Um zunido elétrico e uma viagem luminosa depois, Lucet saiu do portal e se deparou com o novo ambiente. Ao contrário da arena anterior, que era basicamente um coliseu, esta era um espaço expressivamente diferente. No primeiro momento ele não conseguiu ver nada e sentia muito calor, seus ouvidos eram inundados com estranhos sons e seu olfato já estava a muito sobrecarregado com aromas do lugar, mas após andar um pouco e encontrar alguns raios de luz, ele pôde distinguir a raiz de seus problemas sensoriais.
Ele estava cercado por flores, árvores e plantas de todas as espécies e cores. Sobre e sob, ao lado, a frente, atrás e ao redor delas moviam-se insetos e pequenos mamíferos que viviam suas pequenas vidas que para ele não tinha o menor sentido naquele momento se não atrapalhar seu caminho e representar um possível perigo. Neste lugar, felizmente, sombra era a coisa mais abundante, portanto, se precisasse se movimentar para o plano sombrio, seria algo bem fácil.
O garoto continuou andando em linha reta com uma certa dificuldade. Ocasionalmente seus membros se prendiam em vinhas, cipós ou galhos que ele era forçado a cortar para prosseguir. Em outros momentos era a fauna local que lhe incomodava, seja por picada, golpeada, mordida ou até mesmo empurrões. “Tudo aqui parece querer tirar um pedaço de mim, que droga de exame é esse? Um teste de como ser um bufê na selva?” ele pensou enquanto tirava um centopéia de um de seus braços e pendia a cabeça para desviar de um besouro que voava na direção do seu rosto.
Neste exato momento Lucet não pode deixar de agradecer centenas de vezes Kaella em sua mente. O manto que lhe dera anos atrás nunca antes lhe tinha sido tão útil, ele era durável contra qualquer ataque das feras e vermes do lugar, saindo depois de cada ataque intacto, e seu encantamento de climatização interna estava salvando sua vida. Nos anos que o usou como coberta para se proteger do frio, sempre dormiu aquecido, porém, nunca exatamente experimentou outros climas adversos, portanto, nunca pôde confirmar a extensão da efetividade do objeto. Já neste local abafado, seu corpo estava confortável e refrescado mesmo debaixo do sufocante ar quente dessa área que para todos os fins só poderia ser chamada de selva.
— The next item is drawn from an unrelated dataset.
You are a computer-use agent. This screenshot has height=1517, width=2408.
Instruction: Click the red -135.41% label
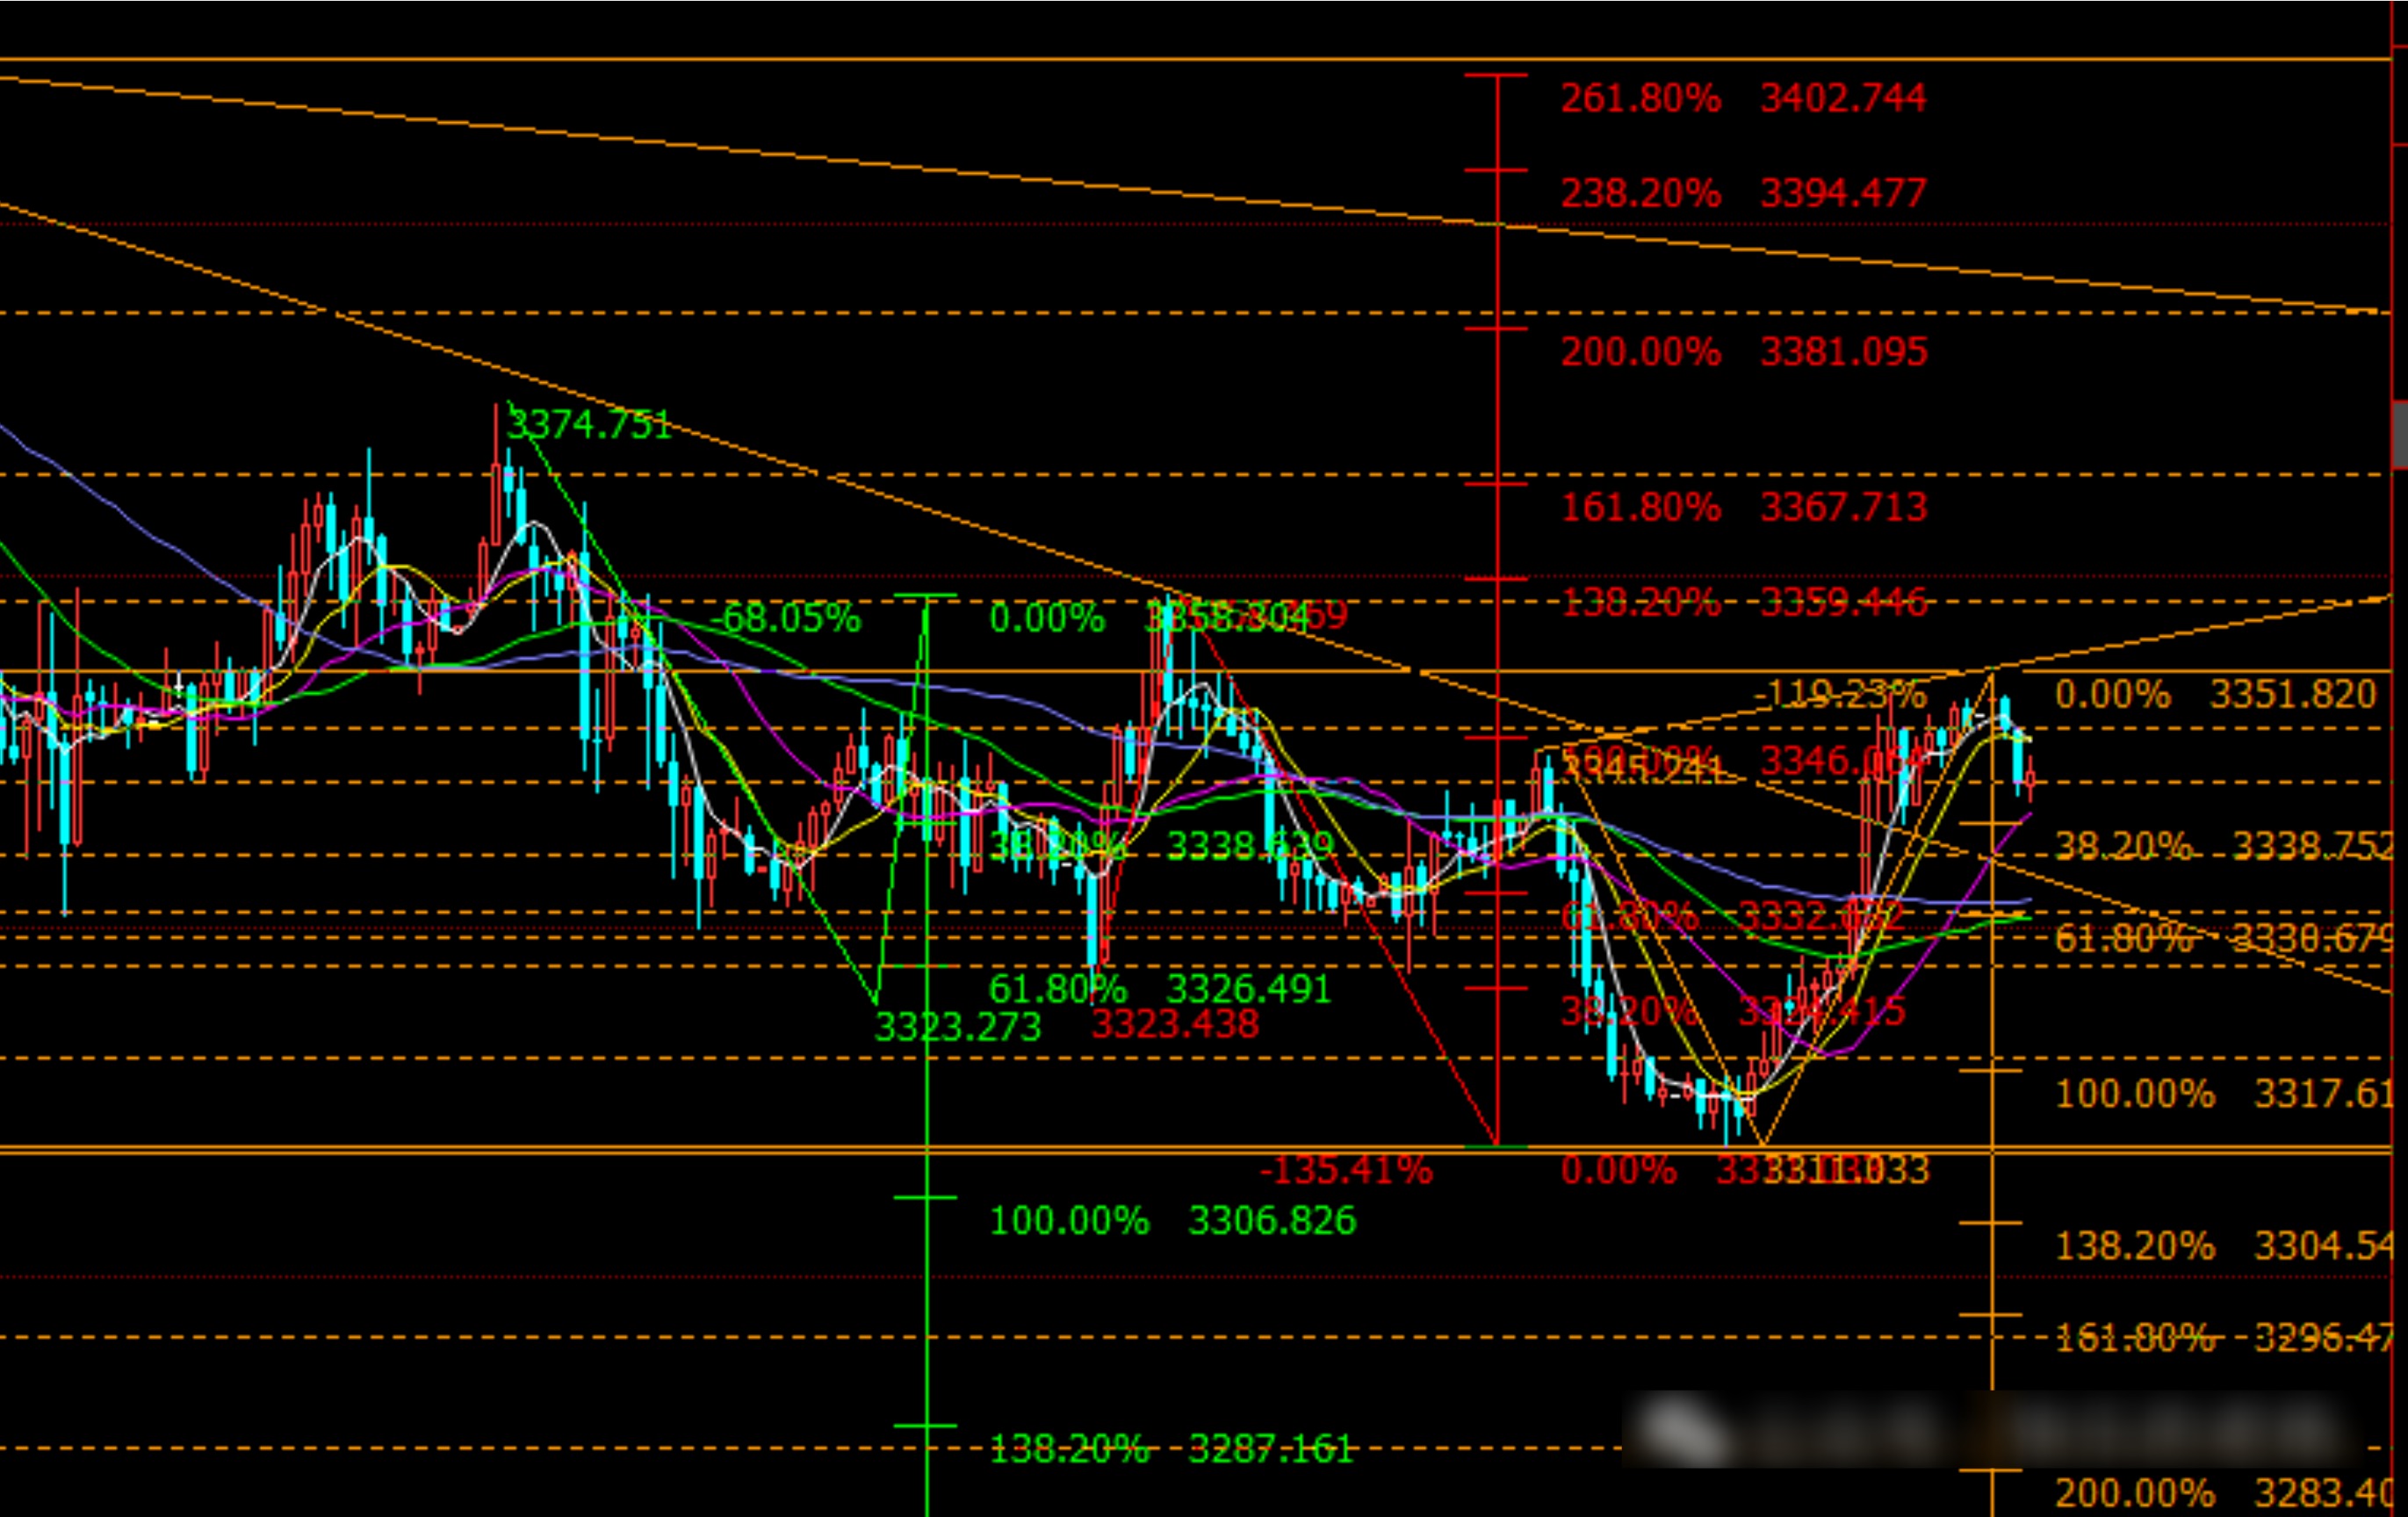(x=1345, y=1170)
Após vários minutos de se destrinchar de plantas e desviar de animais o garoto encontrou uma clareira de grama-baixa e brilhante. O lugar era agradável, bem iluminado, continha alguns frutos comestíveis que rapidamente reconheceu e uma grande fonte de pedra branca que jorrava água cristalina que, até mesmo a distância, era possível notar que ela estava pronta para refrescar e restaurar o ânimo de qualquer que bebesse de suas águas.
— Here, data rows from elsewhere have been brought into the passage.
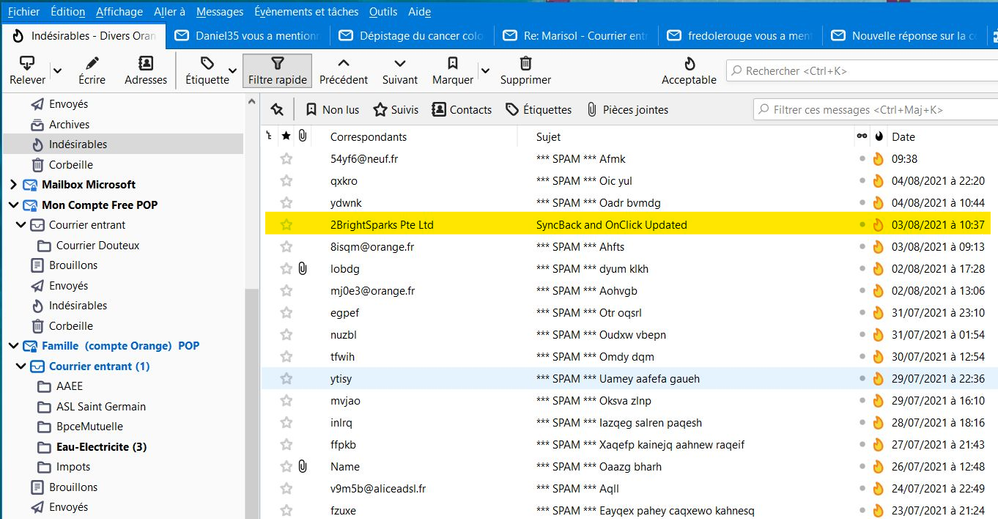Star the 2BrightSparks Pte Ltd message
Screen dimensions: 998x519
(x=286, y=225)
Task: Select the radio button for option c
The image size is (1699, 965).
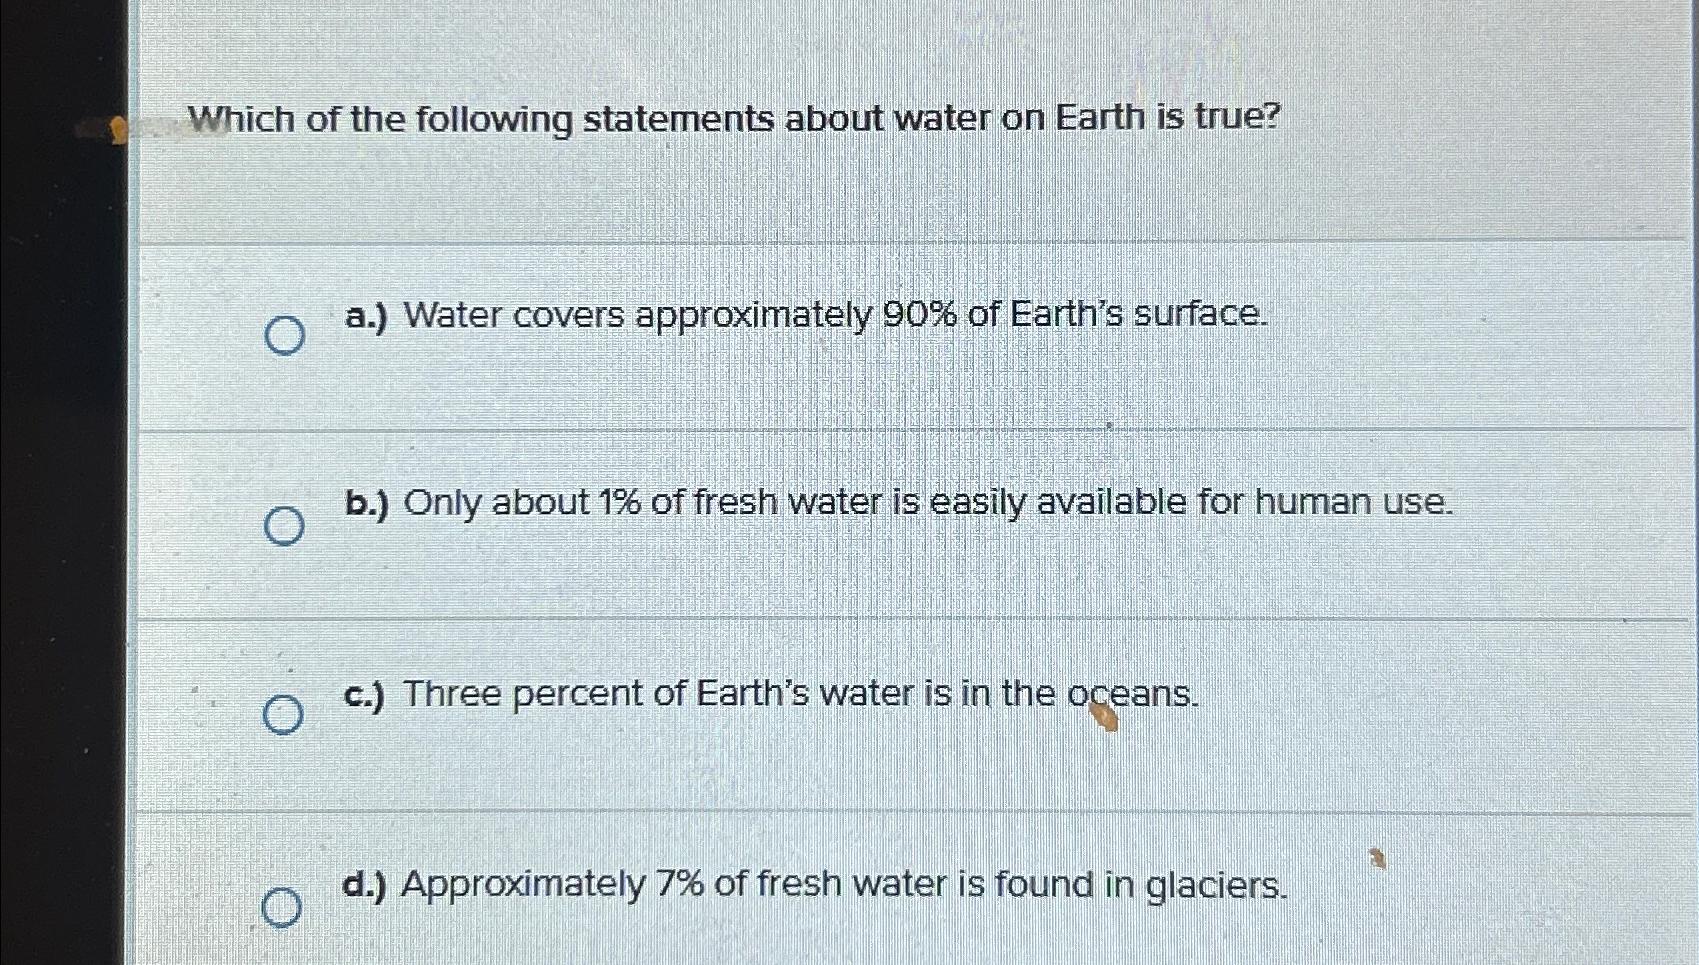Action: pos(285,715)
Lucet hesitou em entrar, pois este lugar poderia muito bem ser uma armadilha, porém, após passar mais alguns minutos verificando os arredores do lugar e também usar seu olho do tirano para escanear o local por formas de vida ou qualquer atributo que pudesse lhe causar dano e ver que não havia qualquer perigo, ele entrou e imediatamente foi até a fonte de água para beber.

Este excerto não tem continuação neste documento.